In the nineteen century there was a movement among Ashkenazi Jews in Europe to move to Palestine which was then part of the Ottoman Empire. These new Jewish communities needed spiritual guidance and help interacting with the long established Jewish community already in place. Rabbi Kook took on this challenge. So slip on your smoking jacket, fill your pipe, take your first sip of your adult beverage and sit back in your most comfortable chair. Welcome to todays offering from The Philatelist.
This was from a series of stamps on the heroes of the underground movement of Jews in Palestine in the lead up to the founding of the modern state of Israel 30 years before. The stamp issue started by remembering five heroes. Then it was realized that there were more people worthy of remembrance. By the end of the year 14 stamps had come out each with a different hero. I am left feeling sorry for the 15th hero on Israel’s list who just didn’t make the cut. What was he? chopped liver?
Todays stamp is issue A280. a 2 Israeli Pound stamp issued on August 2nd, 1978. According to the Scott catalog, the stamp is worth 25 cents whether used or unused.
Abraham Isaac Kook was born in Courland in what was then Czarist Russia (now Latvia) in 1865. I did a stamp about Courland here, https://the-philatelist.com/2019/08/09/latvia-1919-ulmanis-slays-the-russian-dragon-to-take-kurland/ . He was born into a family of prominent Orthodox Rabbis and became one himself. He was known as quite a Torah scholar. He believed it was the destiny of Jews around the world to return to the territory of the ancient Israeli Kingdom in order to fulfill divine prophesy.

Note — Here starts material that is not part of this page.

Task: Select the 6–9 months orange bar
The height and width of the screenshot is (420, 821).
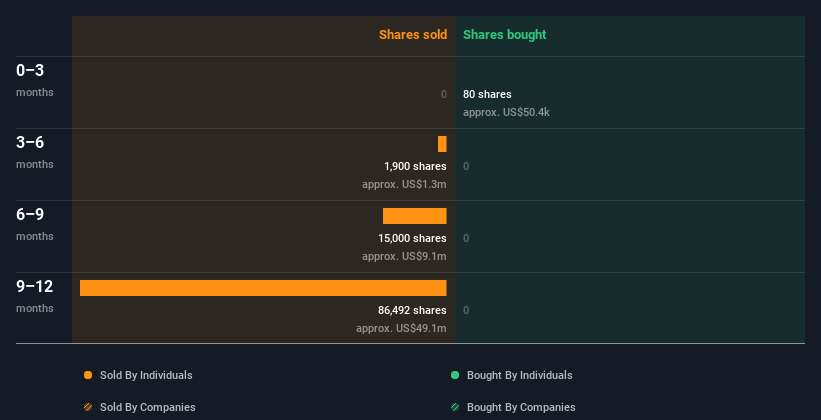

In 1904 he accepted a Rabinacle assignment in Jaffa. His responsibilities their included nearby newly established Jewish farming communities. To his surprise he found the communities to be fairly secular. He made reaching out to secular Jews a specific mission of his. He thought secular Jews still had a part to play in the founding of a new Israel. He could see the important work they were doing getting agriculture in place in what had been a desolate land. He also was in deep spiritual communications with Jews still in Europe and others in Yemen to guide them on the path of coming to Palestine.
A committed pacifist,Rabbi Kook sat out World War I in Switzerland and London while the territory of Palestine passed from the Ottomans to the British. The now British administration of the area was heavily staffed by British Jews and the time was right to make his move back to Jerusalem to become the Chief Rabbi of Palestine. This was the first time that job had been held by a Ashkenazi Jew rather than an Ottoman Rabbi. This was reflective of the Jewish community now being far more than Jewish Quarters of Ottoman cities. See also, https://the-philatelist.com/2017/12/05/mosque-of-omar-the-mandate-to-try-to-stand-between/
Rabbi Kook did not live to see the founding of the modern Israel, dying in 1935. A Yeshiva he founded still exists and a community has his name in the form of an acronym of his name in Hebrew, Kfar Haroeh. I am not Jewish, and am no religious scholar but I think this quote from Rabbi Kook did a good job of explaining where he was coming from. “Therefore the pure righteous do not complain of the dark, but increase the light; they do not not complain of evil, they increase justice; they do not complain of heresy, they increase faith: they do not complain of ignorance, they increase wisdom.”
Well my drink is empty and so I will have to wait till tomorrow when there will be another story to be learned from stamp collecting.